Her success is emblematic of how the romance industry is thriving in Atlanta and beyond. In a world that feels as if it’s teetering between order and chaos, romance novels have emerged not just as a beacon of escapism, but as an enduring titan in the publishing world.
Clocking in at an estimated $1.4 billion annually, romance accounted for over 33 percent of books sold in mass-market paperback format in 2022, according to research data and analytics group WordsRated. These love stories have increased in popularity despite political turbulence, technological advancements, and a global pandemic—or, perhaps, because of all that. In fact, the industry saw its highest sales since 2014 in 2022, with a 40 percent increase in 2021 and an even steeper rise the following year, according to NPD BookScan, a market research group.

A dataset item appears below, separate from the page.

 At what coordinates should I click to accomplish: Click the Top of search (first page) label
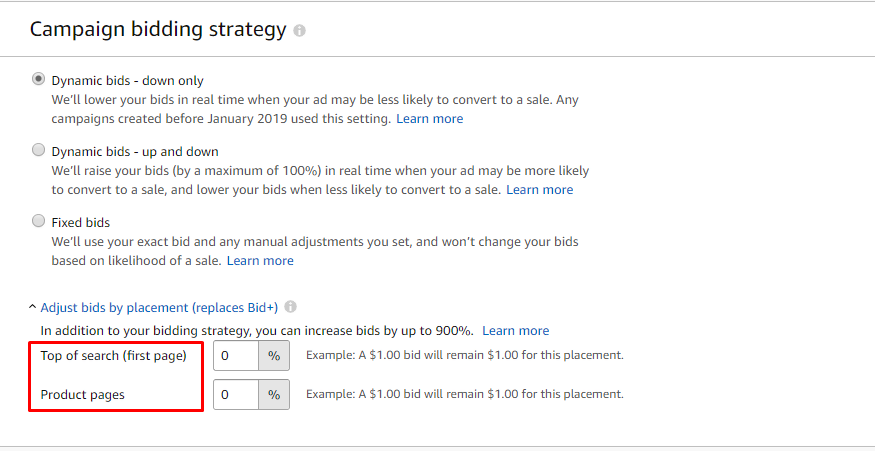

The surge has been fueled by the explosion of “BookTok” (short for Book TikTok, a community of users who share their passion for reading), which has quickly opened up a rabid fanbase of Gen Z readers, who’ve pushed romance authors like Colleen Hoover, Emily Henry, and Kennedy Ryan to the top of the charts. According to Bookscan, the social media outlet helped adult fiction writers sell 20 million print books in 2021.
At its core, the romance novel satisfies a fundamental human desire to experience love. In a world that often feels less and less safe, the assurance of an “HEA” (happily ever after) or “HFN” (happy for now) that a romance novel provides is comforting.

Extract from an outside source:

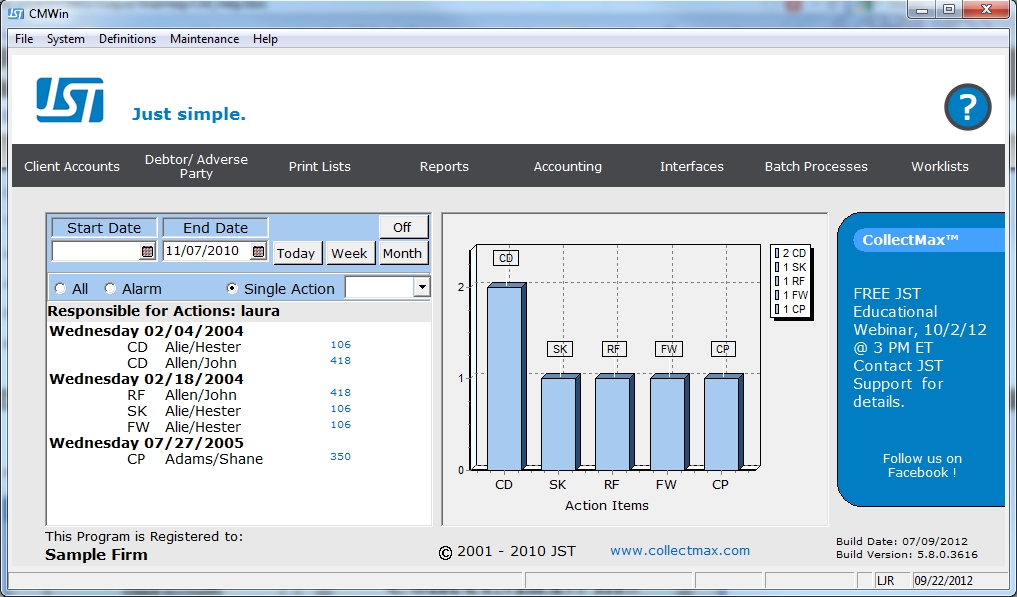Open the Maintenance menu

204,39
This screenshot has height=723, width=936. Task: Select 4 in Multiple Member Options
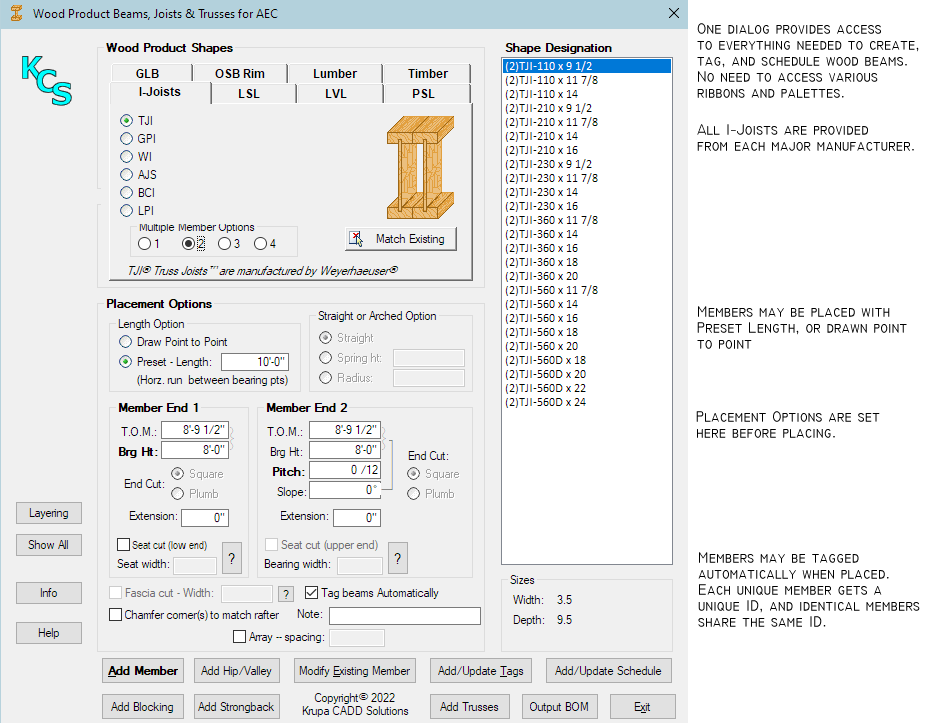[x=260, y=243]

Atlanta-based author Delaney Diamond, whose USA Today best-selling novels often feature diverse, high-power families navigating careers and love, speaks to this. “There’s a certain comfort we receive from that knowledge that isn’t replicated in other genres,” she says.
Similarly, Sally Kilpatrick—another Atlanta-based USA Today best-selling author, known for her charming, funny romance novels, including the delightful The Not So Nice List—affirms the innate human yearning for a world where love conquers all. “Deep down, I think almost everyone wants to believe in a world where good triumphs over evil and where love wins,” she notes.

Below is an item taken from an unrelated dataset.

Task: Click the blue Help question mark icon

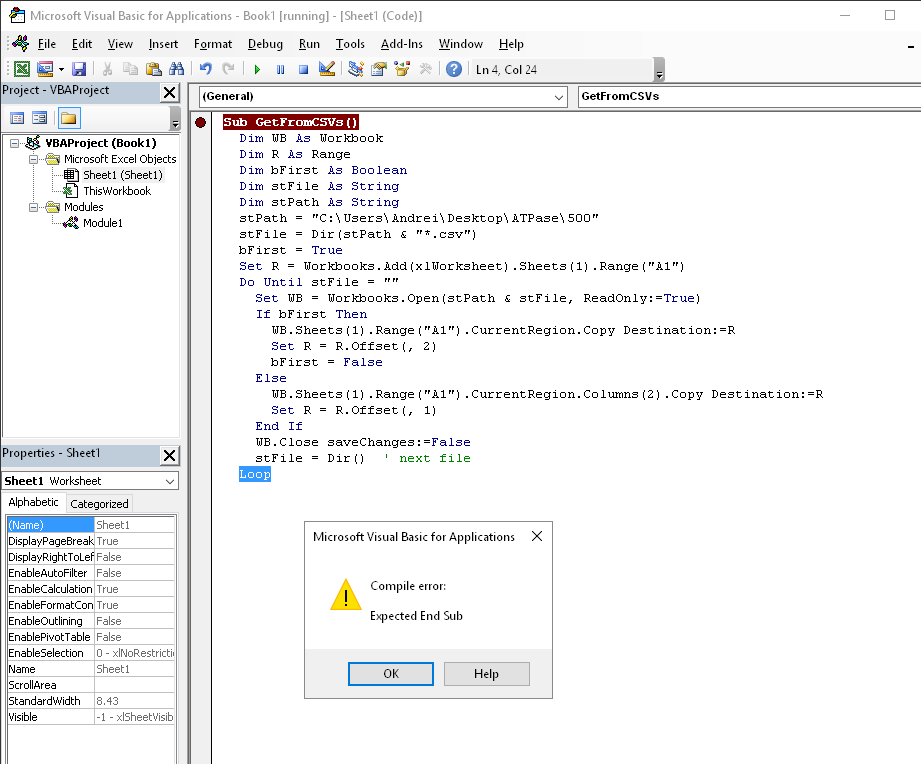Action: [x=454, y=69]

A key reason the industry is flourishing is simply that romance lovers tend to read a lot—WordsRated reports 78 percent of readers say they complete at least one book a month. The titles often don’t show up on the familiar New York Times best-selling lists because the newspaper’s methodology is “biased against books that perform best outside of traditional sales channels,” according to a 2017 analysis by Vox. They do, however, show up on bestseller lists from other outlets, such as USA Today and the Wall Street Journal.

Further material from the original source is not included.